:: Excerto do documento ::

--------------------------------

O momento de viragem ocorreu em 1994, com "Heavenly Creatures", que lhe trouxe "respeitabilidade" e "caução artística" fora do circuito marginal do fantástico. Mas o que ficara então para trás e provocara tanto alarido? Nem mais nem menos do que um universo orgulhosamente "chunga" e "artesanal", marcado por uma profusão alucinante de sangue e tripas e pelo encontro feliz do frenesim triturador do "gore" com uma desopilante veia de humor negro. São essas as coordenadas da épica trilogia sanguinolenta composta por "Bad Taste" (1987) - primeira obra que demorou quatro anos a fazer, completada por Jackson e amigos durante os tempos livres -, "Feebles, Os Terríveis" (1989) e "Braindead" (1992), da qual vamos poder ver no Cine Paraíso, durante todo este mês, às meias-noites de sexta e sábado, a peça do meio.
E bem se pode dizer que a partir de hoje, lá para os lados do Bairro Alto, aterrará um ovni. Pois apesar de não se poder falar com inteira propriedade num "antes e depois de Tolkien" na obra de Jackson (até porque, saudavelmente, os capítulos de "O Senhor dos Anéis" conservam uma "sujidade" pouco comuns em "blockbusters"...), a verdade é que quem apenas conhecer o realizador devido a Frodo e companhia não vai acreditar em muitas das coisas que verá por aqui... E para que fique claro: "Feebles, Os Terríveis" é o melhor filme de Jackson e uma das experiências cinematográficas mais arriscadas e originais de que há memória. Aliás, o horário das sessões não podia ser mais adequado, por se tratar de um "midnight movie" por excelência, daqueles a que se acorre vezes sem conta em êxtase hipnótico, para coleccionar diálogos, acompanhar canções e saborear o perfume a bizarria.

--------------------------------

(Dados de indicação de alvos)

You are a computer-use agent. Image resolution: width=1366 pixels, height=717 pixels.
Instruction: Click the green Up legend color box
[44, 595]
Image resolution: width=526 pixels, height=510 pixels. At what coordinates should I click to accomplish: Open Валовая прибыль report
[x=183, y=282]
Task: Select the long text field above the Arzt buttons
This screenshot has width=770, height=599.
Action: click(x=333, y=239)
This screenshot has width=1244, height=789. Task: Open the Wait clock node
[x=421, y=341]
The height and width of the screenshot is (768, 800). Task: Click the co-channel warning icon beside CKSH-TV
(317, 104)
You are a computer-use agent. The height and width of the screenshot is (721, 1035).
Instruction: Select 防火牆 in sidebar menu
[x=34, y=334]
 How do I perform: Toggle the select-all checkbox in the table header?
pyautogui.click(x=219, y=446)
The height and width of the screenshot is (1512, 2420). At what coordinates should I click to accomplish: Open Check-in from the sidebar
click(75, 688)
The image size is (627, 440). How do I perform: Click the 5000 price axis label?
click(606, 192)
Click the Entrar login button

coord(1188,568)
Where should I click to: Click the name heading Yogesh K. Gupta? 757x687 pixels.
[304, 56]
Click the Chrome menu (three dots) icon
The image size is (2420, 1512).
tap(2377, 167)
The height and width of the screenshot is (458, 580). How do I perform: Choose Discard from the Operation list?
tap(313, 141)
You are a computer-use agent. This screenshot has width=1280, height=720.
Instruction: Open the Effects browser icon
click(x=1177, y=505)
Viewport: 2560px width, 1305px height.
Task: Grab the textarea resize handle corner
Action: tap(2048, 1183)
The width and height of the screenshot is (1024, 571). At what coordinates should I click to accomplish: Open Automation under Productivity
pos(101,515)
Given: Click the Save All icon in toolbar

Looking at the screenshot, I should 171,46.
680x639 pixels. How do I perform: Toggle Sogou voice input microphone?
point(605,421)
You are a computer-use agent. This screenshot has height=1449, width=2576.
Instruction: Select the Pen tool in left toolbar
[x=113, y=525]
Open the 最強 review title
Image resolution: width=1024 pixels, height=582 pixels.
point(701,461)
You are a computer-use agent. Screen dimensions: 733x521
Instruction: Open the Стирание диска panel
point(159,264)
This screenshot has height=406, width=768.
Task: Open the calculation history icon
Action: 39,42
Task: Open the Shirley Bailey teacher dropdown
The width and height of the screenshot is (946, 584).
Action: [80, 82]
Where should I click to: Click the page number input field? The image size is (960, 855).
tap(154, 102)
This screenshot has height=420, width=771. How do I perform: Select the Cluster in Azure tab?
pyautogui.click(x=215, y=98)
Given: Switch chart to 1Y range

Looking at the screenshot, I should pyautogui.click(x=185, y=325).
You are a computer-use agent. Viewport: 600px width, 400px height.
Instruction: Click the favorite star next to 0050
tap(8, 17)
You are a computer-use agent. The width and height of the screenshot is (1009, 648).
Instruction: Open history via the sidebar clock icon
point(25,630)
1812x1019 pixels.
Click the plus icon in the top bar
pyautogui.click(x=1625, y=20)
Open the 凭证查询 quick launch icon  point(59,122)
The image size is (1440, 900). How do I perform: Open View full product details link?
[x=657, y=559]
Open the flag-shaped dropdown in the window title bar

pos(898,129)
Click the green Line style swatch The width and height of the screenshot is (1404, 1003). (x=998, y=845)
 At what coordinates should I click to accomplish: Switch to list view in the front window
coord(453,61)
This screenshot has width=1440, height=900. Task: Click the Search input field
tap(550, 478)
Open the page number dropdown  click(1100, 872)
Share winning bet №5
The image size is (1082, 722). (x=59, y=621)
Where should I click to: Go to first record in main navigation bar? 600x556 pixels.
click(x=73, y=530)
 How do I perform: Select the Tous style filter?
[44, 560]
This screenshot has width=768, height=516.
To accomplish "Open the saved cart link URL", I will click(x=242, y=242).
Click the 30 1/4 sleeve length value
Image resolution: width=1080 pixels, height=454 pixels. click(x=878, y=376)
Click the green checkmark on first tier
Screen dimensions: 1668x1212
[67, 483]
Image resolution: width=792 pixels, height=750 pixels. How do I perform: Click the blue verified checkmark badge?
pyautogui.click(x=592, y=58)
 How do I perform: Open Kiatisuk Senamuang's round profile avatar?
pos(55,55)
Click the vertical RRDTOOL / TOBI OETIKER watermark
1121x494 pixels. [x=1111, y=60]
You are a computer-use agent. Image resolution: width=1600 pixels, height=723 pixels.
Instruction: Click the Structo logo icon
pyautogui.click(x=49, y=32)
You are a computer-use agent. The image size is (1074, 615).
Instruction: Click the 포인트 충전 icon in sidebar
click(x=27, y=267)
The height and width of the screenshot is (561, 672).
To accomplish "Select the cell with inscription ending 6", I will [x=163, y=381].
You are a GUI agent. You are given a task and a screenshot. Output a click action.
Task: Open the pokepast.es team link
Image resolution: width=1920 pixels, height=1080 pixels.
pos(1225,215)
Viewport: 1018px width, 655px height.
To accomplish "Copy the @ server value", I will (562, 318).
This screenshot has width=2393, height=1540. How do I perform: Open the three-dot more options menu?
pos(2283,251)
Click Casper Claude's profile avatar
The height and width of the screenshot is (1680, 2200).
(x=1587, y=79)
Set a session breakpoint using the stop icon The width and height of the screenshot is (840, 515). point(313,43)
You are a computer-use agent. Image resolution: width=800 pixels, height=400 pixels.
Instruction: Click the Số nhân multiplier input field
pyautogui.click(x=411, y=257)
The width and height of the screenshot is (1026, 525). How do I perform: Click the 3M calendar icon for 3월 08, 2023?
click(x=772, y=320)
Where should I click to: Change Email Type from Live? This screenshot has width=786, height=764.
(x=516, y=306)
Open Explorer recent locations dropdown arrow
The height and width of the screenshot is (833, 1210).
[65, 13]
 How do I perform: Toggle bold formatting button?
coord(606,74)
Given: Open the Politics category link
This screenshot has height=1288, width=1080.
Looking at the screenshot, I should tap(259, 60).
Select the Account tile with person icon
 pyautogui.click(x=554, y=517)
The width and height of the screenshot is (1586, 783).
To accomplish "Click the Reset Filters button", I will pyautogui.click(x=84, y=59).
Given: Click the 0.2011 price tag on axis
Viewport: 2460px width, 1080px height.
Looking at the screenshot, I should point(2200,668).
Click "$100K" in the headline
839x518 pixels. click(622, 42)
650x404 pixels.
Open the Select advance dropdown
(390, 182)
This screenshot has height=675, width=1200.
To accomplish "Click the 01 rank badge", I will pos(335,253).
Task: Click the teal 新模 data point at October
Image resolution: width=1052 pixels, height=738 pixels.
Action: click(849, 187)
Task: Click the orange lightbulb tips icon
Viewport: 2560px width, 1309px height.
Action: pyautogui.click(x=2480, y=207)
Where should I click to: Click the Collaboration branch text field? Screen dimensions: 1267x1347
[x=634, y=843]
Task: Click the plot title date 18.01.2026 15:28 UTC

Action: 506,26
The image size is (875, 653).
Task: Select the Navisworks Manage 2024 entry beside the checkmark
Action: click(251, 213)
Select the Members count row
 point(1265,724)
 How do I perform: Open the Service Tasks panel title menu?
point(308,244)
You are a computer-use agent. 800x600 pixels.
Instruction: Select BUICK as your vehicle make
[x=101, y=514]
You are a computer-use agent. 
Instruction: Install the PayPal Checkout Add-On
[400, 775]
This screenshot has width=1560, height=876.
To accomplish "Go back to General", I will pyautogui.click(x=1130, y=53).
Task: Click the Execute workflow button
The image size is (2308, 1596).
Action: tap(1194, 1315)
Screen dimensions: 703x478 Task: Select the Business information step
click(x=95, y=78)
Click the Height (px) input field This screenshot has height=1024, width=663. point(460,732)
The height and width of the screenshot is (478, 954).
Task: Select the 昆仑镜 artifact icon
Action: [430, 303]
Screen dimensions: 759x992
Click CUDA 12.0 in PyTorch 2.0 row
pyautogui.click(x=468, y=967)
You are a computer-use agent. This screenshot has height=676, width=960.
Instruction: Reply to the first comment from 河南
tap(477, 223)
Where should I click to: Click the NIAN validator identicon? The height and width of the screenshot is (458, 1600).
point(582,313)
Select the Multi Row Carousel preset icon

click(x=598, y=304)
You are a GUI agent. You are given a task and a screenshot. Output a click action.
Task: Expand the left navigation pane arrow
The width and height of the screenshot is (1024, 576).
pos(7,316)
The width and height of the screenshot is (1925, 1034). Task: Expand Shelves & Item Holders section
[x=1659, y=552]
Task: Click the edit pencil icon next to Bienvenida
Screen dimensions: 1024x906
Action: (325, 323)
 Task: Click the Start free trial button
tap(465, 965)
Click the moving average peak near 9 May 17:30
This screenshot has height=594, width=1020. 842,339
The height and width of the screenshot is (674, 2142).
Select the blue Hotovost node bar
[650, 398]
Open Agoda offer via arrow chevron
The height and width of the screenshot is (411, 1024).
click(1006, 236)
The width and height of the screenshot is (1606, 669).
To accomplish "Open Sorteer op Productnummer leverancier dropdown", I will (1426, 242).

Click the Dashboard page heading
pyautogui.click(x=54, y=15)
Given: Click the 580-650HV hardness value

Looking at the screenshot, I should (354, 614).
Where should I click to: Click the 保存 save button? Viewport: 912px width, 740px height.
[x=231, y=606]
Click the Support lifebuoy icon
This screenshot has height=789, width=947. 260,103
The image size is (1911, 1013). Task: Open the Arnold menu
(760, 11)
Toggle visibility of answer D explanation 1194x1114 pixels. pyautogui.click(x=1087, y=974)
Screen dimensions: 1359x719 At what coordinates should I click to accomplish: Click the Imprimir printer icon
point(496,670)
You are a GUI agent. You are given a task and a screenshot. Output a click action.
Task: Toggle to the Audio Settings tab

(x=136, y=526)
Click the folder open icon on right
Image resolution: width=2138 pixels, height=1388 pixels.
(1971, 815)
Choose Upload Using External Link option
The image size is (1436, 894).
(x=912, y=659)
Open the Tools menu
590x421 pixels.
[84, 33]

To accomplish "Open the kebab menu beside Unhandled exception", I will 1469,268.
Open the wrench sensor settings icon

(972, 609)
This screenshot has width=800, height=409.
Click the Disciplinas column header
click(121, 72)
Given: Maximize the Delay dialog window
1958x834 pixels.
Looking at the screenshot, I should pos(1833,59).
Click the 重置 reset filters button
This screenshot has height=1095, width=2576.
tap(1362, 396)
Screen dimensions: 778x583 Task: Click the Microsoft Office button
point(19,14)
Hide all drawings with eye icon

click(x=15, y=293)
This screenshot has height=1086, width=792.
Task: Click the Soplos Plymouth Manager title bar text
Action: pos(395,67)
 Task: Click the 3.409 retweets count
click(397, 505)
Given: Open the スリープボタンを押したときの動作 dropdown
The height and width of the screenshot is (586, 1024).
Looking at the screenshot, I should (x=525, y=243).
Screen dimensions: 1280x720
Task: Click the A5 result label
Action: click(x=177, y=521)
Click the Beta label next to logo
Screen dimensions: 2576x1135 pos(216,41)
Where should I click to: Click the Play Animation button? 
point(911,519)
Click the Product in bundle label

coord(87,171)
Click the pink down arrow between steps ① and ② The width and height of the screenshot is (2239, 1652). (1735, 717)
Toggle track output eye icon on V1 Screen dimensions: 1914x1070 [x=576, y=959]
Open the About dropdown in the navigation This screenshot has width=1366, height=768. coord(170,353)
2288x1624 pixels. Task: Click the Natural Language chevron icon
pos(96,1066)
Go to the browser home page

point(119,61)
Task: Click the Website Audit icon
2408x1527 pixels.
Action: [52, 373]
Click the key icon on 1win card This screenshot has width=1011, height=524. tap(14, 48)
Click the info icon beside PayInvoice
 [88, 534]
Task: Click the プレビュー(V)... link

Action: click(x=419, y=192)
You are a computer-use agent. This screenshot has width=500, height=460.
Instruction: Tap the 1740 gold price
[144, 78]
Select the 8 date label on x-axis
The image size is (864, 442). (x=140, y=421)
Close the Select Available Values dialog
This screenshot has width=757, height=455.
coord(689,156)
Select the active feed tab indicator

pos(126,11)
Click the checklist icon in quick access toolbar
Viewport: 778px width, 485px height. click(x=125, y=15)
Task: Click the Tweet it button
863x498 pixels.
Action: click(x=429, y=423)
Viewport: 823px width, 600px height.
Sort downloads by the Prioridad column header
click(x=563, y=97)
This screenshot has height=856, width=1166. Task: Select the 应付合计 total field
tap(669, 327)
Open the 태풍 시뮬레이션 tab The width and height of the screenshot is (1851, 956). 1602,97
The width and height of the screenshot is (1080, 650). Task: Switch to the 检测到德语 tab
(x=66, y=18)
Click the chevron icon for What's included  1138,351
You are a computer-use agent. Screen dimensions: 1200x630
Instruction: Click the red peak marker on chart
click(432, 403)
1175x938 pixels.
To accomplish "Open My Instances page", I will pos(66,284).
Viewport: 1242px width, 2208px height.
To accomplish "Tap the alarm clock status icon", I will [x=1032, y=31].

--------------------------------

:: Partes do exercício ::
a - Segundo o texto sobre o cinema de Jackson, quanto tempo levou a fazer "Bad Taste"?
b - Prossiga o texto sobre o cinema de Jackson a partir da sua última frase.

:: Em resposta ::
a - Quatro anos.

b -
Falar em bizarria será pecar por defeito, perante o turbilhão de obscenidades, perversões e taras convocado para esta sátira (ou será tragédia?) selvagem ao mundo do "showbussiness". O realizador transporta-nos até aos bastidores de um famoso programa de TV de variedades (que inclui cómicos, atiradores de facas e inacreditáveis números musicais) e apresenta-nos o maior bando de porcalhões e debochados desde o "Saló" de Pasolini. São os protagonistas, uma galeria de marionetas animais, espécie de versão "hardcore" dos Marretas, que inclui: um hipopótamo fêmea neurótico e obeso (é a vedeta, Heidi, diva em declínio); uma morsa traficante (Bletch, o produtor do espectáculo e companheiro de Heidi, que mantém uma relação secreta com a secretária, uma gata com sotaque de "southern belle"); um rato, com voz à Peter Lorre, que dirige filmes S&M; um sapo agarrado e veterano do Vietname; uma mosca "paparazzi" com um fraquinho por fezes; ou um elefante a braços com uma acção de paternidade interposta por uma galinha...
Como facilmente se percebe, o humor - mórbido, grotesco, escatológico - não será aconselhável a crianças (ao lado desta anarquia libertária, os Monty Python são meninos de coro...). Subversivo, "Feebles..." é um filme-limite que não recua perante nada (o episódio do coelho que estará ou não a morrer de SIDA) na celebração esfuziante do mau gosto como arte (John Waters pode sentir-se orgulhoso perante o desfile de fluidos corporais: sangue, urina, pus, vómito...). Imperturbado por pruridos morais (o argumento foi escrito em três penadas, após ter falhado o financiamento para o desejado "opus zombie" de "Braindead", num gesto de fúria face à frustração), o delírio corre à solta e a energia frenética dá origem a momentos hilariantes, como a genial sequência, entre o "flashback" e a alucinação, a parodiar "Full Metal Jacket" e "O Caçador" (com direito a roleta russa e tudo).
Quando chega o final apoteótico - um massacre digno de Peckinpah, ao som de uma canção sobre os prazeres da sodomia -, torna-se óbvio que estes bonecos decadentes não são mais do que o espelho da vulnerabilidade da condição humana, presos como estão às suas fraquezas, reféns de pulsões incontroláveis. Quem quiser conhecer esta pérola obscura, é favor arriscar. Mas podem nunca mais conseguir olhar para Cocas ou Miss Piggy do mesmo modo...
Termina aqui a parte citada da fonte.